Overview of BMC Defender File Integrity Monitor Adapter

The BMC Defender FIM Adapter is a compact set of software tools that instrument a Windows Vista, XP, or 20xx operating system to continuously check the integrity of selected files. This permits theBMC Defender SIEM Correlation Server to effectively check whether files have been changed anywhere on a managed Windows platform.

BMC Defender FIM Adapter executes as a separate process on each managed Windows platform. Periodically (every hour by default), this process scans all the files on the system as specified by its configuration file. If any file has gets added, deleted, or modified, the file name is recorded, and a syslog message is sent to the main BMC Defender Server. At the BMC Defender, the operator can create (or recreate) a file image can inspect the list of changed files and can set BMC Defender FIM Adapter parameters.

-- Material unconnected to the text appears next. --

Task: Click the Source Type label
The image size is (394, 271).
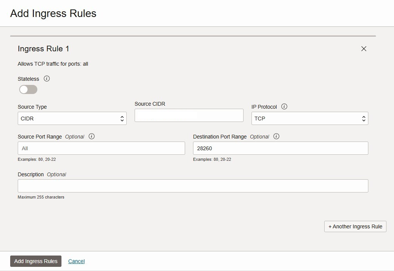Action: click(x=32, y=107)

The BMC Defender FIM Adapter is very lightweight and easy to install. The program should be installed on each Windows platform of interest in an organization or enterprise.

If you are unfamiliar with syslog protocol as a management technique, refer to the BMC Defender User Manual that contains a comprehensive description of the syslog functionality. If you want to get started immediately with the installation of the BMC Defender FIM Adapter, see BMC-Defender-File-Integrity-Monitor-Adapter-quick-start.

BMC AMI Defender for Windows overview

The BMC Defender FIM Adapter is a collection of executables and files that provide extra security at a managed Windows server. BMC Defender FIM Adapter is installed in a fashion similar to the BMC Defender Agent for Windows and BMC Defender Agent for Windows and operates as a standard Windows service. Periodically, the system scans all the files specified by a configuration file and sends syslog messages to the BMC Defender Server when files are added, deleted, or modified on the system.

 At the BMC Defender Server, you can configure the schedule of execution for the process, generate an image file (containing a baseline listing of files), and run on-demand checks of the file system. Additionally, the operator can inspect the list of managed files and any changes detected during the last scan of files.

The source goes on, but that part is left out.